-- INSTRUCTIONS FOR THE TASK --
Please answer from the passage on database design: what does it name as the best way to start?

-- PASSAGE --
The best way to start is by figuring out "user stories" (or "use cases" -- but the "story" approach tends to really work great and start dragging shareholder into the shared storytelling...!-); on top of that, designing the database schema as the best-normalized idea you can find to satisfy all data layer needs of the user stories.
Thirdly, you may sketch layers such as views on top of the schema; fourthly, and optionally, triggers and stored procedures that might live in the DB to ensure consistency and ease of use for higher layers (but, no matter how strongly DBAs will push you towards those, don't accept their assurances that they're a MUST: they aren't -- if your storage layer is well designed in terms of normalization and maybe useful views on top, non-storage-layer functionality CAN always reside elsewhere, it's an issue of convenience and performance, NOT logical consistency, completeness, correctness).

-- DATA LINES --
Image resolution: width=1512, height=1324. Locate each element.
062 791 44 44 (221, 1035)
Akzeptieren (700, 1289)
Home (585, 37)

--

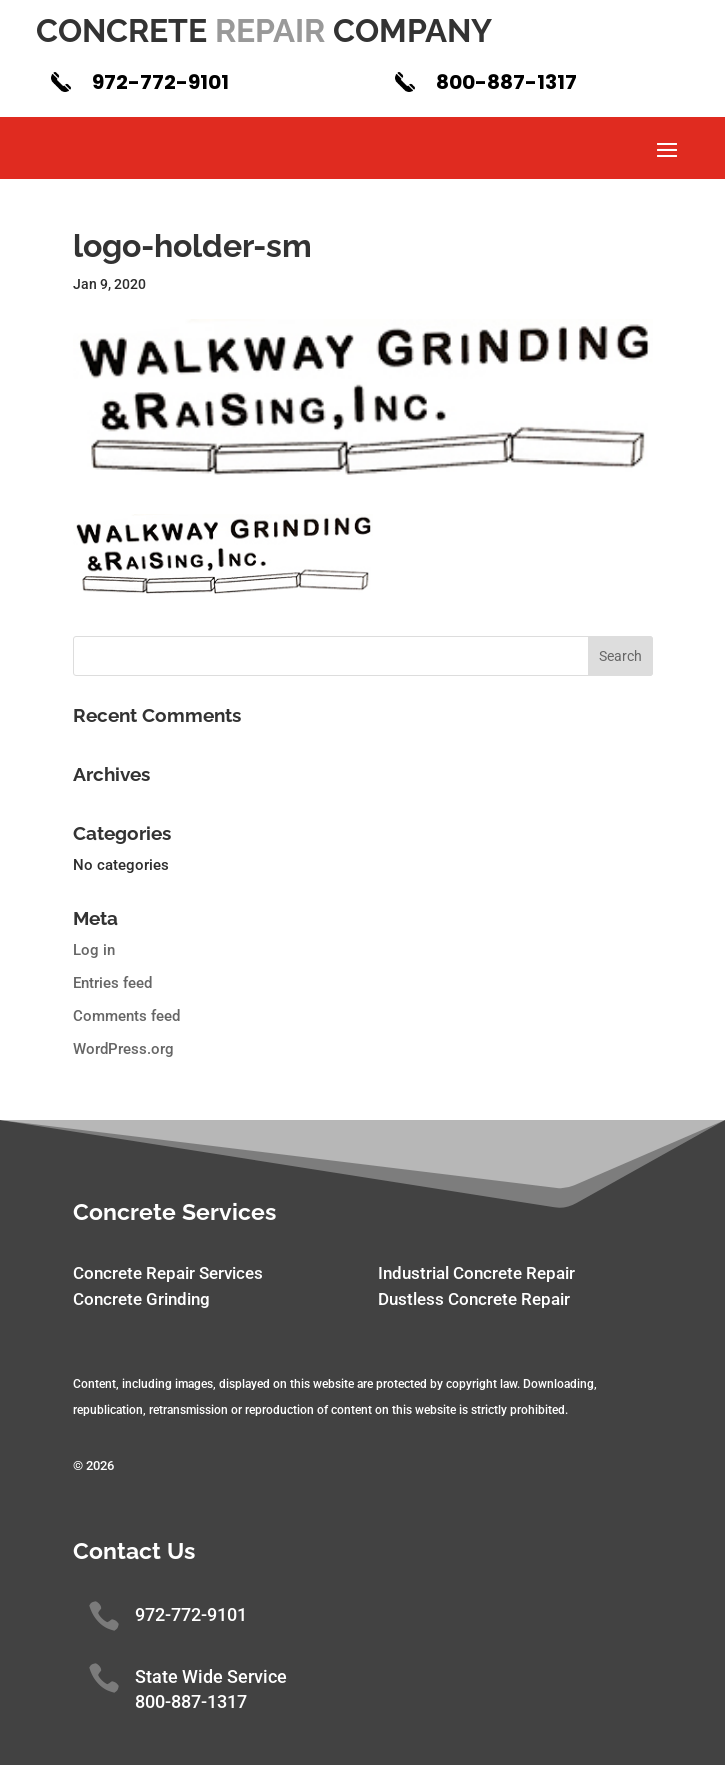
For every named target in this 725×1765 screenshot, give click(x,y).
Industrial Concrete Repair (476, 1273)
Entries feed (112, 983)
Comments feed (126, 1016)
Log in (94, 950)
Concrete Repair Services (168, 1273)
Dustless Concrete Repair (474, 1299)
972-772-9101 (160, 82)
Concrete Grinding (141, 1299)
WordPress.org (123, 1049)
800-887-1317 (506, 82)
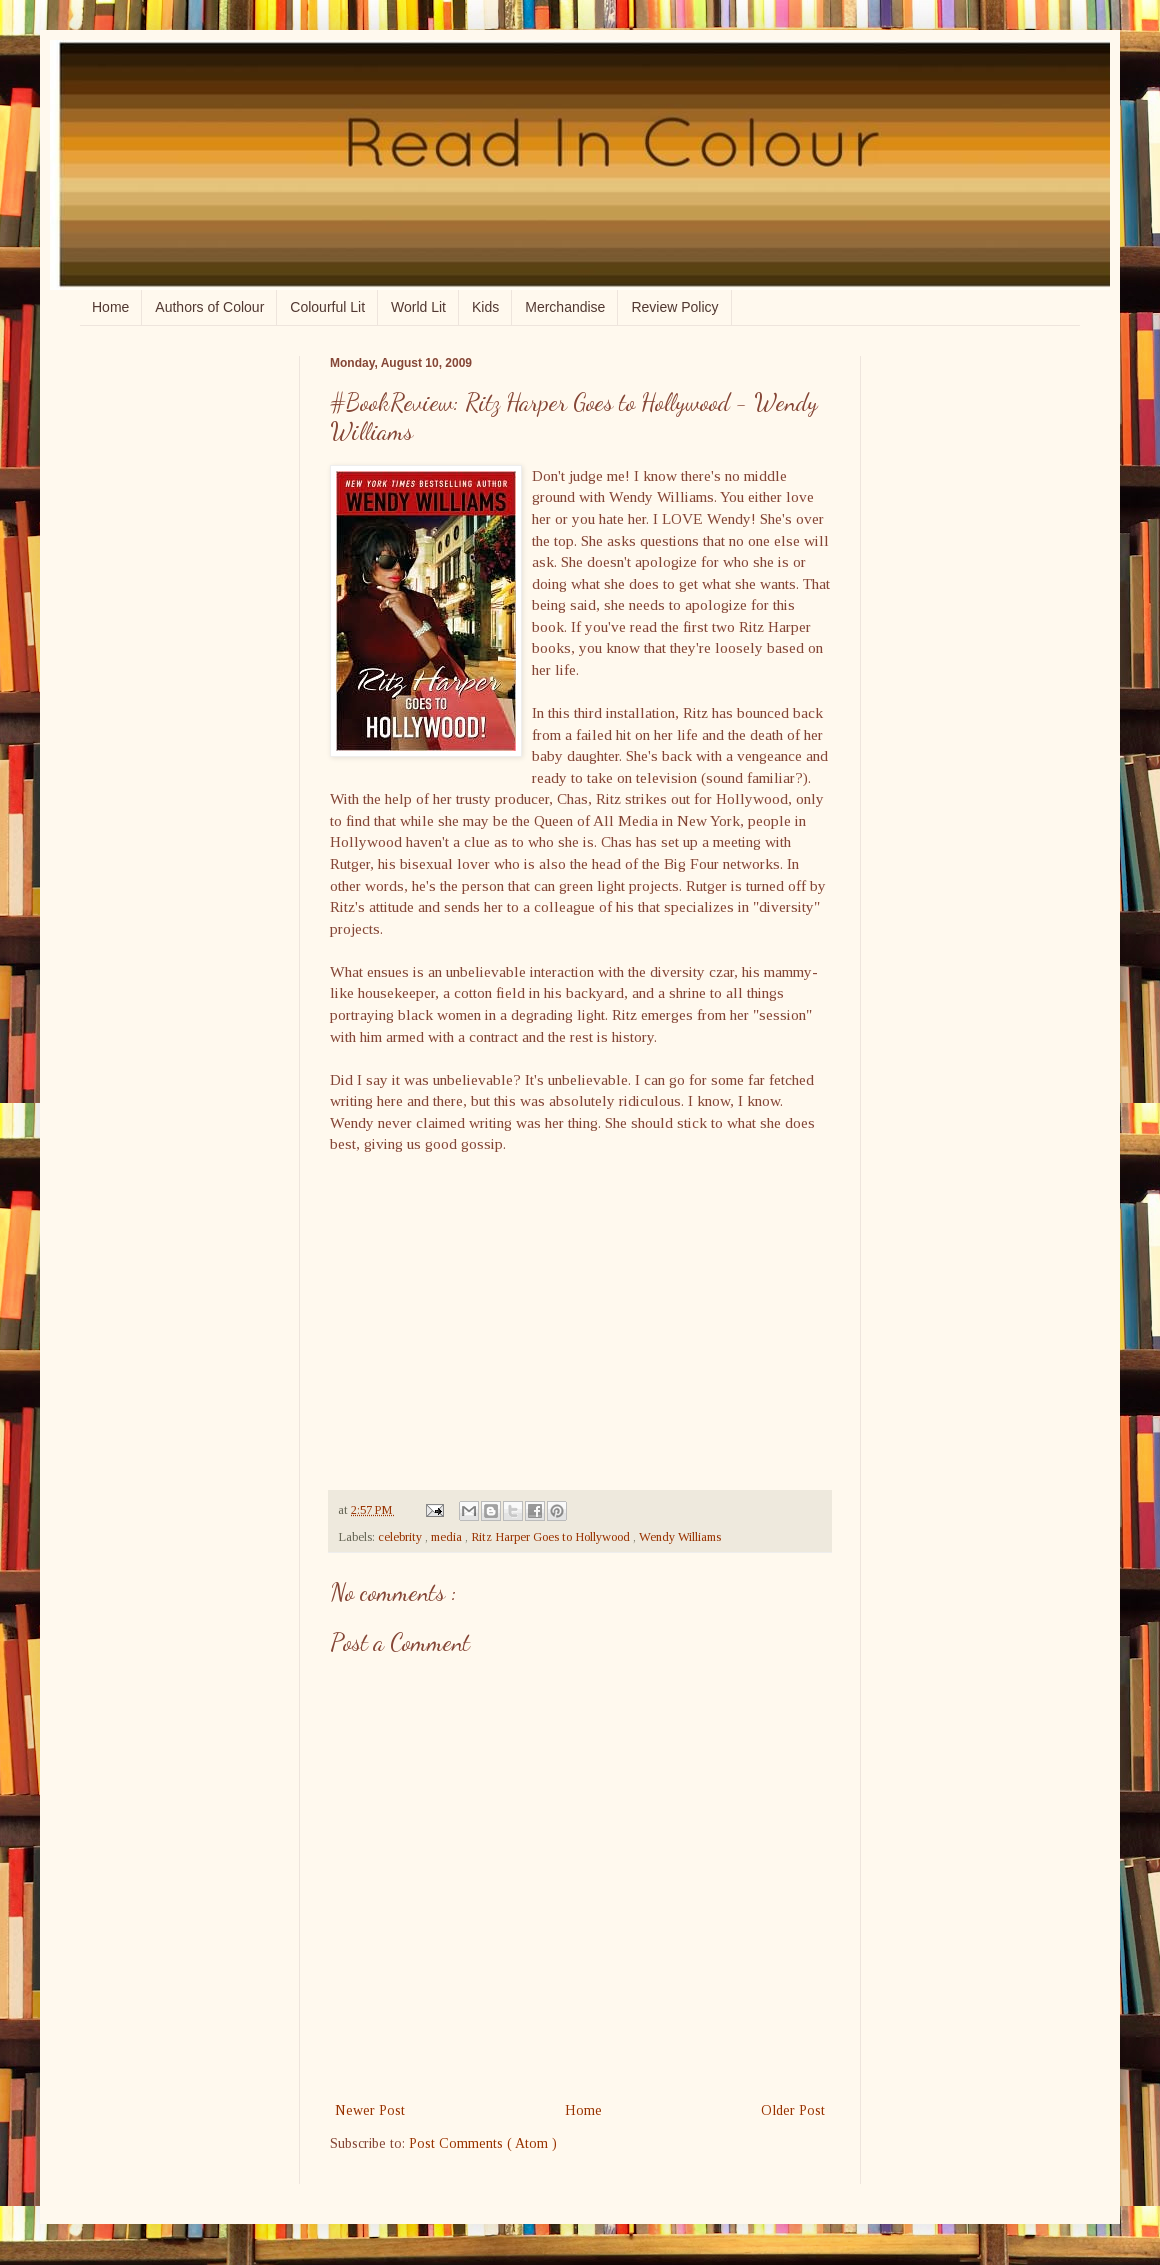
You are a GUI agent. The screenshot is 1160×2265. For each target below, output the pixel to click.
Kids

* * *

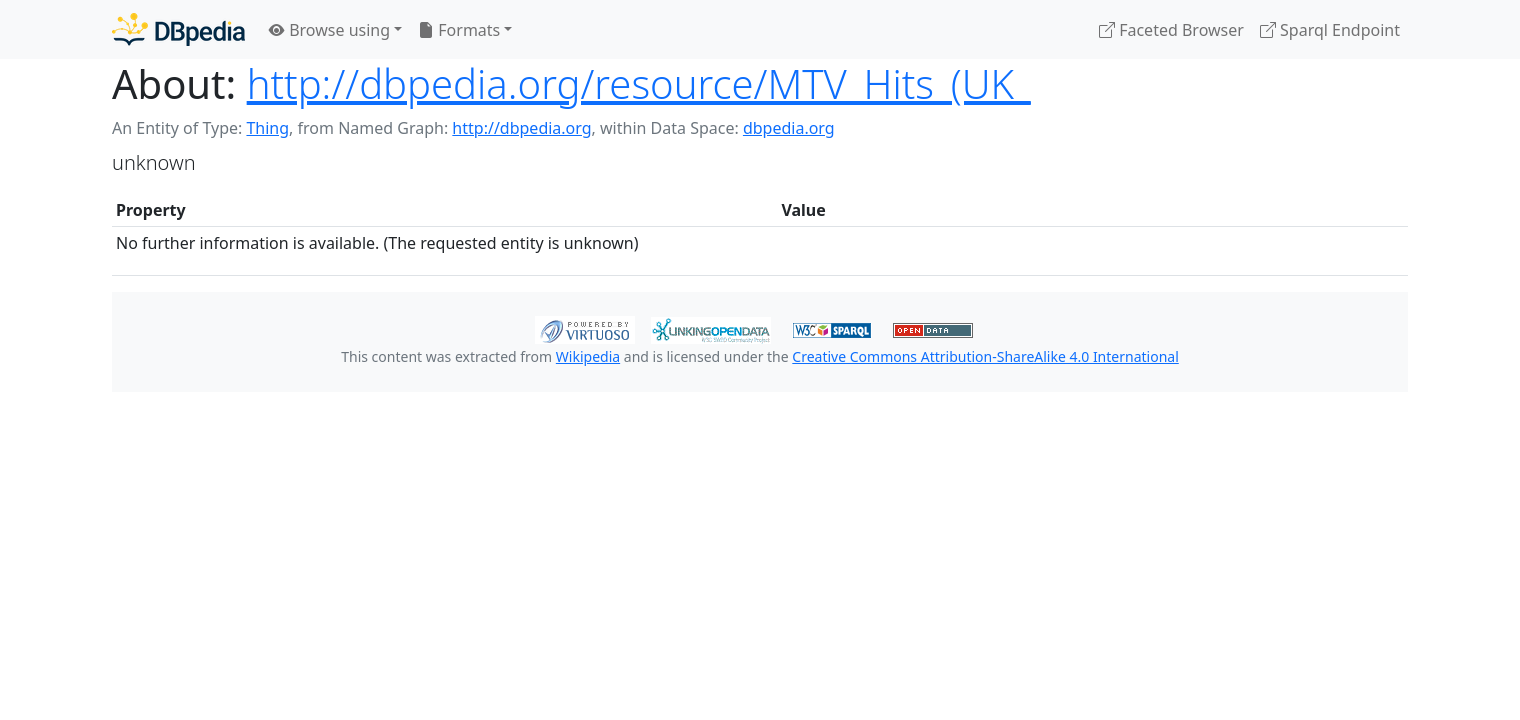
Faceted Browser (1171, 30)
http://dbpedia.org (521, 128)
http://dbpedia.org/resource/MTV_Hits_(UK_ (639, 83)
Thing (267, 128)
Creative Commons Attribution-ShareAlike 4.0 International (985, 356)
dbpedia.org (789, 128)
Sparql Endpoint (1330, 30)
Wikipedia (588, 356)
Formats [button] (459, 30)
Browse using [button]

-- COMPLETED TASK --
Figuring out "user stories" (or "use cases").